SR: There are two answers to that. For one, it's really the combination of pricing, technology and risk management that defines our success. Speed is not that important. So, if I am providing liquidity in an emerging market ETP in a European afternoon, we need to understand how this product works, what is the underlying asset exactly? If I can get a really fast connection to Taiwan, but the market is closed anyway and there's no trading, then who cares?
But we also provide liquidity in relatively straightforward bluechip- or commodity ETPs, and that's about how you can optimally, in the most efficient way, get price information from the underlying market place, to the place where you are providing liquidity. So there we do encounter that arms race to put it like that. The necessity for us to manage our risk in an efficient way, it means we need to be fast.
DD: The well-established global liquidity providers, all of them are regulated. We need to deal with six regulators and with the regulations of 94 liquidity venues. Speed, or latency, is important but it's not the most important.
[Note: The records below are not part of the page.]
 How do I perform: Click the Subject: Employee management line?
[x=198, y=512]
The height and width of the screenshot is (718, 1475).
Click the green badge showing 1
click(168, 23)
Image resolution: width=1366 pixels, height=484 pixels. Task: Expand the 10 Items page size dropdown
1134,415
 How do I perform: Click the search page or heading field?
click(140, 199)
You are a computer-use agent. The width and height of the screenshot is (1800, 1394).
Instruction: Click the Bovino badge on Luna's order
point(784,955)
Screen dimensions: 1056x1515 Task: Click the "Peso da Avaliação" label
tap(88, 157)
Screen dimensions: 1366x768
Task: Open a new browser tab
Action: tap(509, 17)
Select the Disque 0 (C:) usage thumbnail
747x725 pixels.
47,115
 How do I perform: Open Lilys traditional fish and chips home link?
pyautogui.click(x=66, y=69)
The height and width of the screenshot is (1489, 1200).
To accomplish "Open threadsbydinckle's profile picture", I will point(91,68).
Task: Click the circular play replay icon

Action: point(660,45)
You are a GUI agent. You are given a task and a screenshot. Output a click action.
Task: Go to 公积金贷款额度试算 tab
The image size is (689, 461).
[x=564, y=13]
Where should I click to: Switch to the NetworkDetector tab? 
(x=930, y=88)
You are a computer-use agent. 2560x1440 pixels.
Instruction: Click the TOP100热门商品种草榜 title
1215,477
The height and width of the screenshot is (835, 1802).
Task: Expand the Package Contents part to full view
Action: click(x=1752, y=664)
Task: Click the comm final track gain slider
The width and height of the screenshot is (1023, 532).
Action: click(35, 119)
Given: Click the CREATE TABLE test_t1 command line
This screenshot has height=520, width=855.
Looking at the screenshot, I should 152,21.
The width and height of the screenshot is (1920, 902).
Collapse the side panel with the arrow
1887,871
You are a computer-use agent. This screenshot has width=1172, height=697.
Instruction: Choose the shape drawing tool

We are focused more on having a reliable system being able to be in the markets all the time. We must be fully redundant. We have never seen our systems run at more than 5% of our global infrastructure's capacity because we need to be able to have global market data available across the globe to all our offices, but also the ability to hedge ourselves. In addition, we have to deal with all these global requirements on the software systems we have been building. Safe trading is more important than fast trading.
AT: Which technologies are you leaning towards? When you talk about software systems, what can you tell me about that?
SR: For the more straightforward business solutions, Java software development will be fine, C++ is more deterministic so it's easier to exactly measure where can you improve or increase your speed. We use multiple technologies, and there we are a bit agnostic.
Does it suit our needs? Can we fit it into our current infrastructure? And does it add value for us? If so, then we can use it.
We build the core and the most important applications ourselves, and that can be hardware accelerated, or in C++, or Java, or any code. But the core and most important parts are proprietary in-house built.
AT: How is life since the IPO? Any adjustments?
SR: There's more attention from the outside world, from media, even from regulators. From our perspective, it's back to business.
DD: It almost feels like we are becoming visible to the public. But that has its benefits, like all trading should be.
The industry has changed so much and it's more about technology. We look and feel more like an internet start-up, with an informal dress code, it's very low profile, it almost feels like Silicon Valley, but finance.
If I look at how much difficulty we have in attracting quality talent, especially in the technology area, people and talent should understand that this is an exciting innovative changing industry.
Joined as CFO in 2009 and appointed co-CEO in January 2014, focusing on finance, risk management, mid-office, compliance, legal and tax affairs. Prior to joining Flow Traders in 2009 Dennis held positions at Arthur Andersen, Faxtor Securities, NIBC and Sparck. Also a supervisory director of ThinkCapital Holding, a Dutch ETF issuer in which Flow Traders holds a 24% strategic passive minority interest, and he serves as a board member (treasurer) of APT, the Association of Proprietary Traders in the Netherlands.
Joined 2005 as a senior trader, named head of trading in 2009 and COO in 2010. Appointed co-CEO in January 2014, focusing on trading operations, trading strategy, technology and software development. Previously held a trading position at Newtrade Derivatives.